Once training is complete, you can easily use the saved model to make predictions on new DNA sequences. Here's a quick example snippet:
# Example of a real human promoter sequence (from TATA-box)
promoter_example = "cgcgcccgcgccgcatatacgcgtatatacgcgtatacgcgtatacgcgtacgcgta"
# Example of a random, non-promoter-like sequence
non_promoter_example = "atcgatcgatcgatcgatcgatcgatcgatcgatcgatcgatcgatcgatcgatc"
pred_label, confidence = predict_sequence(promoter_example)
print(f"Sequence: {promoter_example[:30]}...")
print(f"Predicted Label: {pred_label}")
print(f"Confidence: {confidence:.4f}\n")
pred_label, confidence = predict_sequence(non_promoter_example)

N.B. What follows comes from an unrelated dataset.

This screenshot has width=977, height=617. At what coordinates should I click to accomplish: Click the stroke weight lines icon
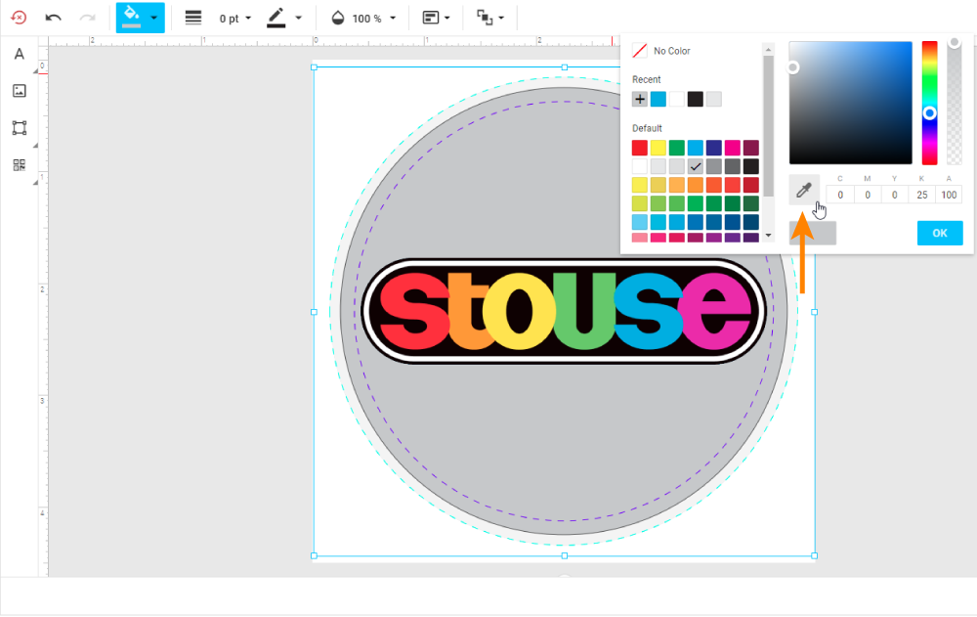point(193,18)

print(f"Sequence: {non_promoter_example[:30]}...")
print(f"Predicted Label: {pred_label}")
print(f"Confidence: {confidence:.4f}")Sequence: cgcgcccgcgccgcatatacgcgtatatac...
Predicted Label: Non-Promoter
Confidence: 0.8672
Sequence: atcgatcgatcgatcgatcgatcgatcgat...
Predicted Label: Non-Promoter
Confidence: 0.8747
This project is a great foundation. Here are a few ideas for extending it:
- Build a simple web interface with Streamlit or Flask to make predictions interactively.
- Experiment with other pre-trained genomic models.
- Expand the classifier to handle multi-class problems (e.g., classifying different types of genomic elements).